A Bombay Bicycle Club song finishes and you look down at your arms. They feel like they're cooking a little bit. They've pinked themselves. You've forgotten exactly how long you've been walking around in the sun, holding hands. You've been in a different world for some time now and you're not even certain with whom you've been holding hands, but you're not breaking with them now. It feels alright, with or without any words being exchanged. Can't you both just continue walking like this, right into whatever's left of the sun that you've been living through? You just feel like things might be turning around a bit.
There are definitely moments for the downtrodden on the songs from the Crouch End, London band's latest record, "A Different Kind of Fix," but there seems to be a feeling of uplifting possibility going around and it just might get caught if it keeps circulating. There are feelings of grave dealings and people sleeping their lives away, but there always seems to be another character shaking those things and people firmly by the shoulders, or throwing some ice water on them, to get them to snap out of whatever glazed state they're put themselves in.

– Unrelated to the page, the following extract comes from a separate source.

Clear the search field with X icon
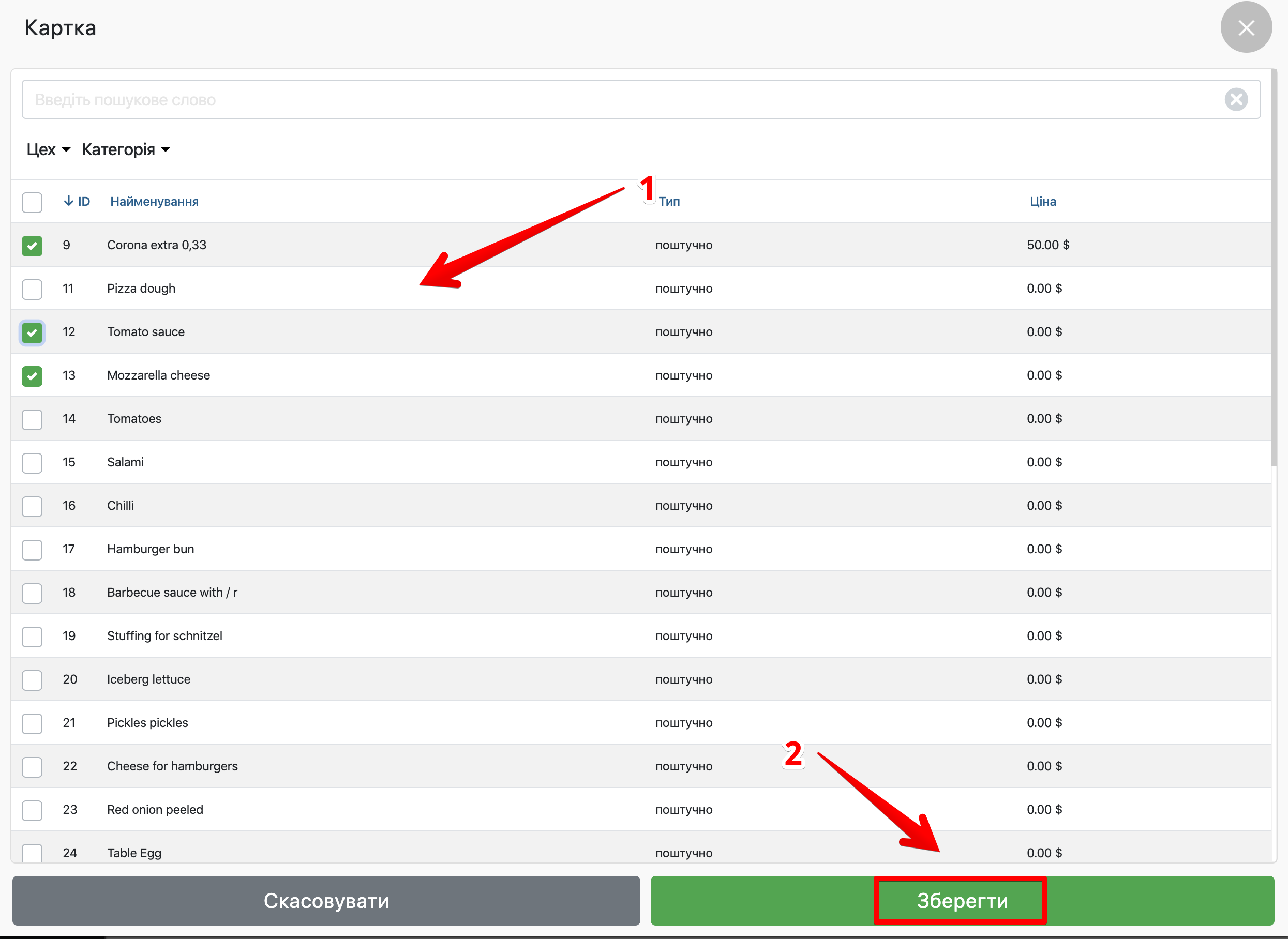Screen dimensions: 1288x939 pos(1236,99)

Lead singer Jack Steadman asks a few times on "How Can You Swallow So Much Sleep," if it's late enough, if it's finally an agreeable time to wake someone up so that they can get along with their day instead of just squandering it beneath the sheets, even as the sun had - hours ago - burned off all of the dew. "Always Like This" is a song that makes you want to shake the sand out of your shoes and collect up enough wood to take down to the beach for an all-night bonfire. You just cannot help but feel that there's so much out there still that needs to be embraced, to be grabbed and enjoyed. It's about not wanting to waste another second on what you've been wasting them on for as long as you can remember. Steadman sings, "Oh you can't wait for/What I can give you/Know what I am/So you know how I live it/Try to look proud/But you're not in the slightest/It's happening now/But it's always been like this/Like this/I'm not whole/I'm not whole/Oh, you waste it all/But I'm not whole."
There's nothing but shaky confidence here. There's someone saying not to rely on them for anything because they haven't got anything figured out, that they're no good and still, it's all framed as an outcry that they're in shambles, just a wreck and they're bound to regret all of this sooner rather than later. They should consider keeping on with the hand-holding and trying to make the other whole, give them what they need and want, as best as they can - just make it up as they go along. It just might be the only way that anything would feel right or warm.